Methods: Patients admitted for glioma and meningioma surgery between January, 2010 and September, 2011 were evaluated for functional status (Barthel Index or BI) and circulating free tri-iodothyronine (FT3), free thyroxine (FT4), and thyroid-stimulating hormone (TSH) concentrations. Ten common SNPs in the DIO1 gene; five SNPs in the DIO2 gene; and one SNP in the DIO3 gene were genotyped. Follow-up continued until November, 2017.

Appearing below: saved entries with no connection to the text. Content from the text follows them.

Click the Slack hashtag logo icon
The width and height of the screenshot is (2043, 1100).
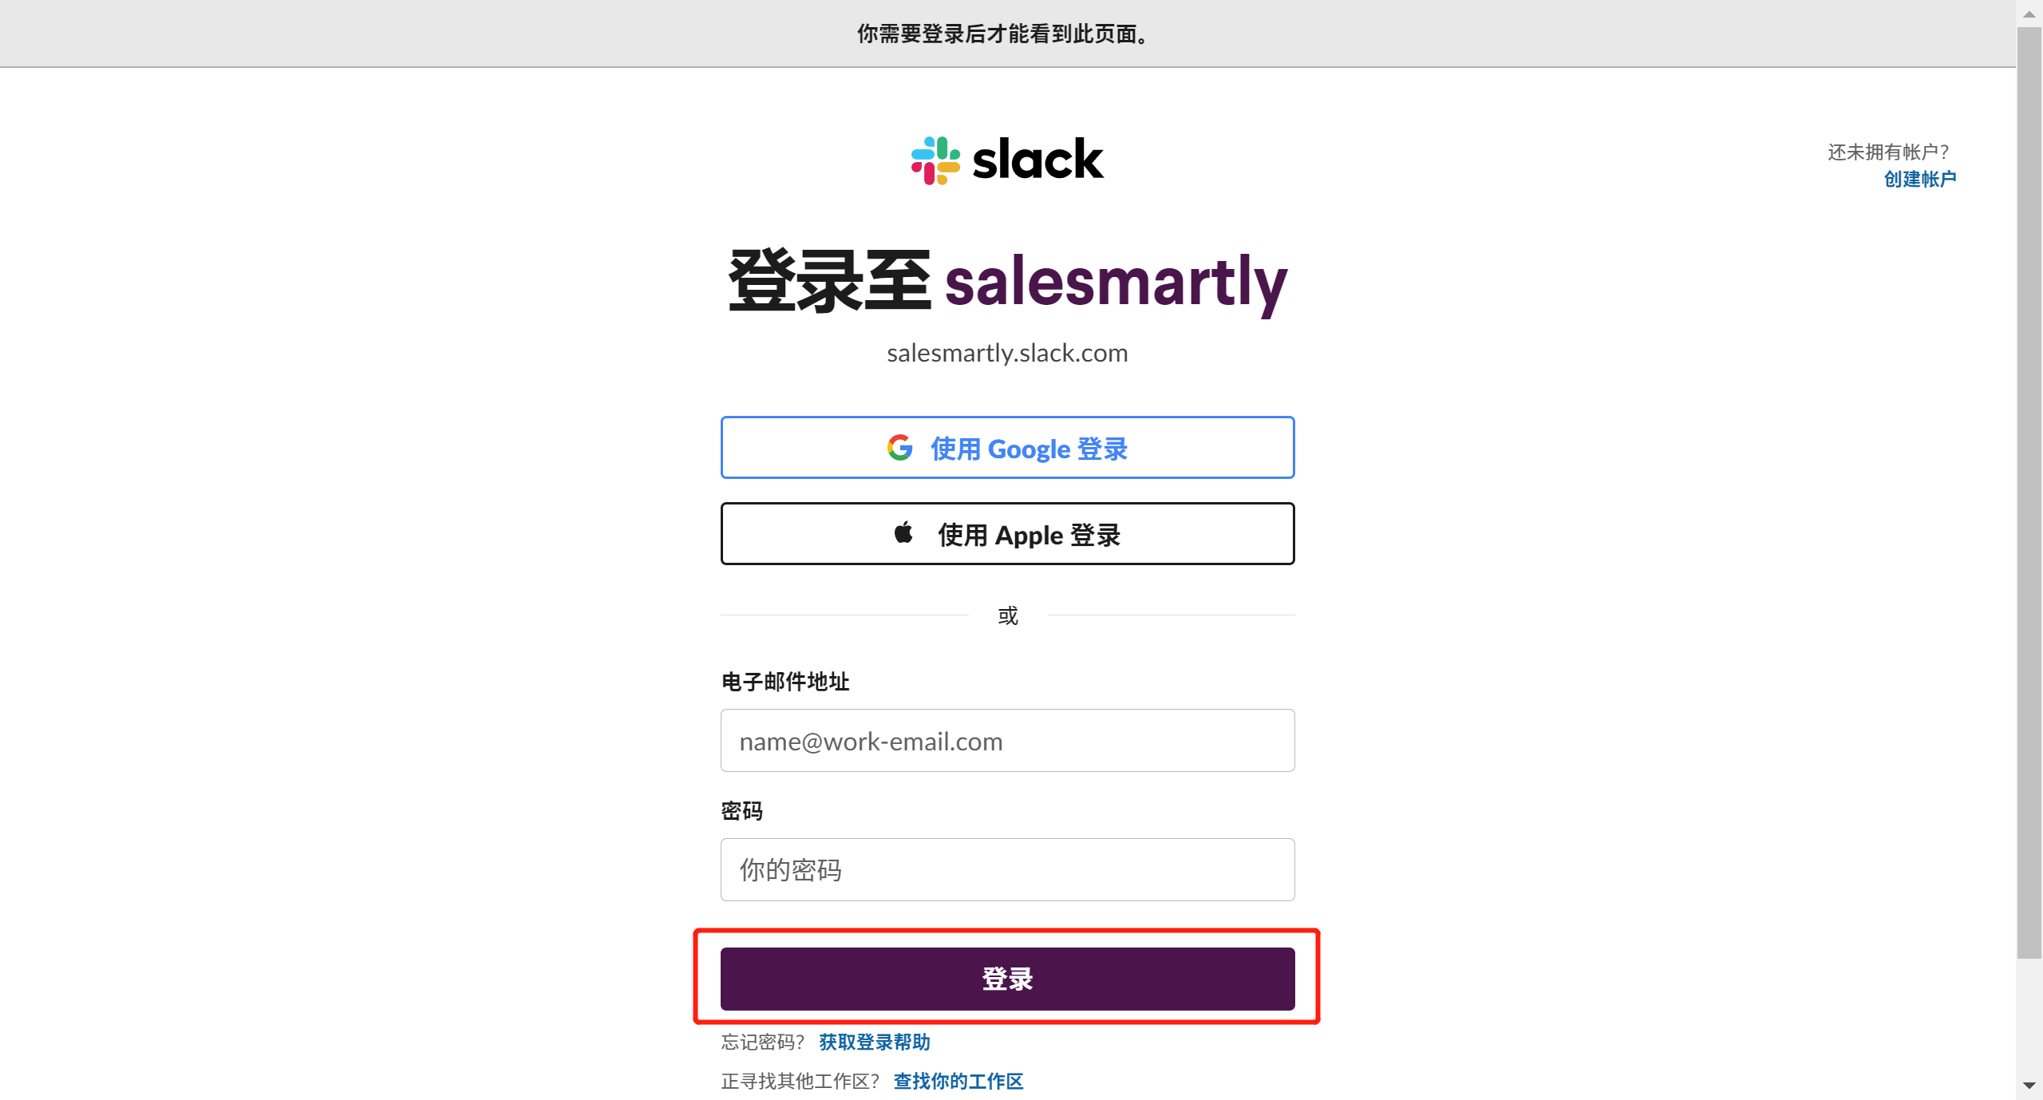935,160
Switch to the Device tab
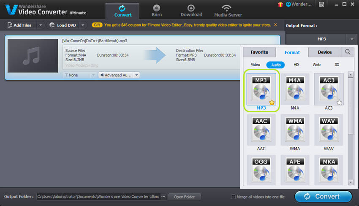Viewport: 359px width, 206px height. [325, 52]
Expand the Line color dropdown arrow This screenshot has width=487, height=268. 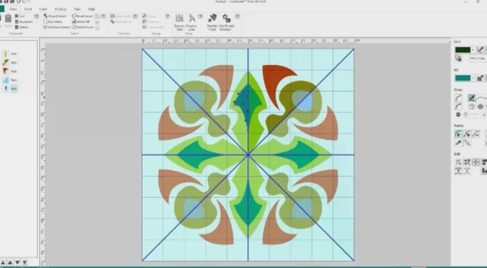(472, 50)
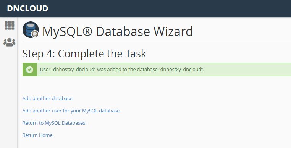
Task: Click the empty dark header bar area
Action: (x=167, y=8)
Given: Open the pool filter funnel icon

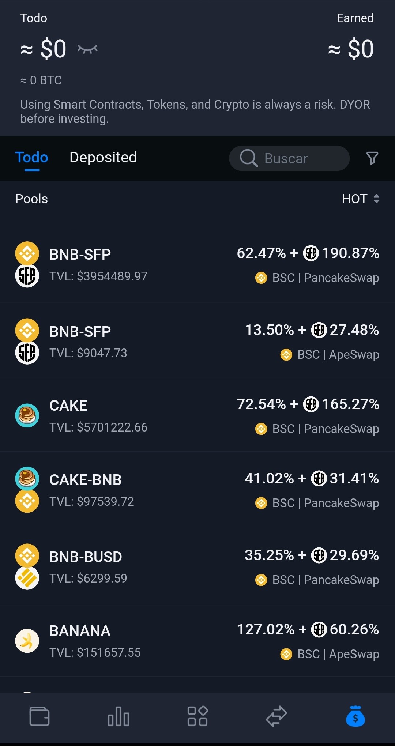Looking at the screenshot, I should coord(372,158).
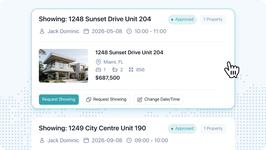Image resolution: width=266 pixels, height=150 pixels.
Task: Click the Change Date/Time button
Action: [x=158, y=100]
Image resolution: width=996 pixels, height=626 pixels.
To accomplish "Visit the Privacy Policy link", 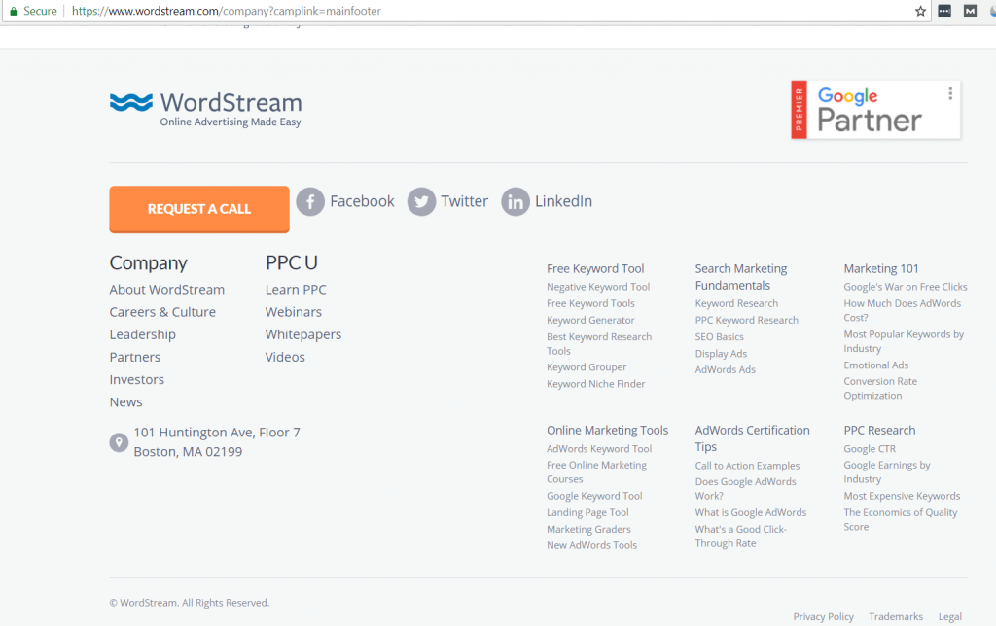I will point(823,616).
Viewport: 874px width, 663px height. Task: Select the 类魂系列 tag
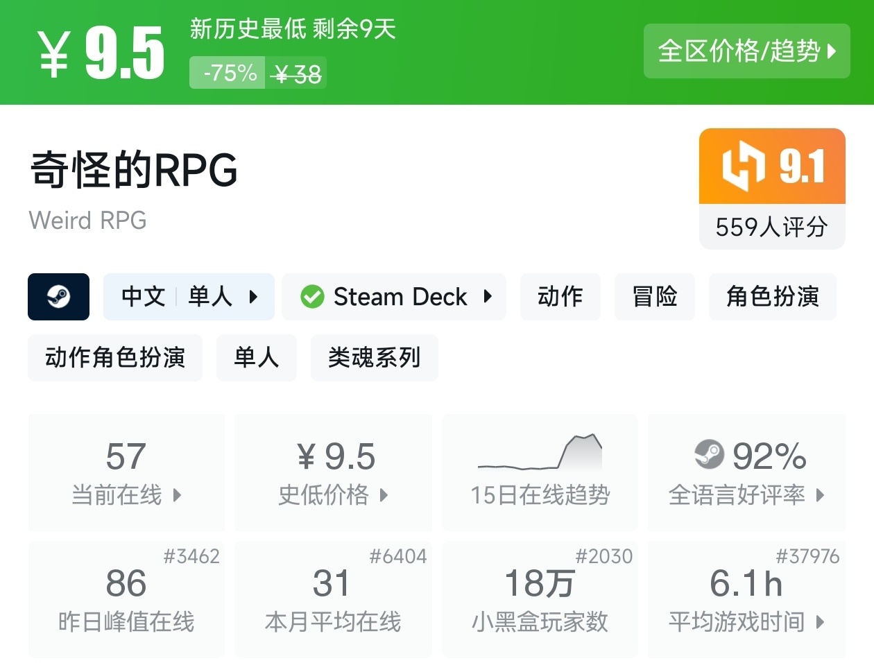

Results: In glioblastoma patients, the DIO1 SNP rs2235544 CC genotype was associated with significantly lower risk of death at 2 years when compared to AA + CA genotypes after adjusting for patient gender, age, pre-operative functional status, adjuvant therapy, and extent of resection (HR = 0.34, 95% CI: 0.13-0.84, p = 0.019). The TT genotype vs. CC + TC genotypes of the DI02 SNP rs12885300 was associated with increased mortality risk after adjusting for patient gender, age, pre-operative functional status, adjuvant therapy, extent of resection, and FT3/FT4 (HR = 3.13, 95% CI: 1.20-8.16, p < 0.019). The C-allele of the DI01 SNP rs2235544 was related to increased circulating free T3/ free T4 ratio in glioma and meningioma patients, indicating greater T4 to T3 conversion.
Conclusions: SNPs of DIO1 gene (rs2235544) and DIO2 gene (rs12885300) have independent prognostic significance in glioblastoma patients. The C-allele of the DIO1 (rs2235544) is associated with greater T4 to T3 conversion.
Keywords: Deiodinase; Glioblastoma; Glioma; Survival.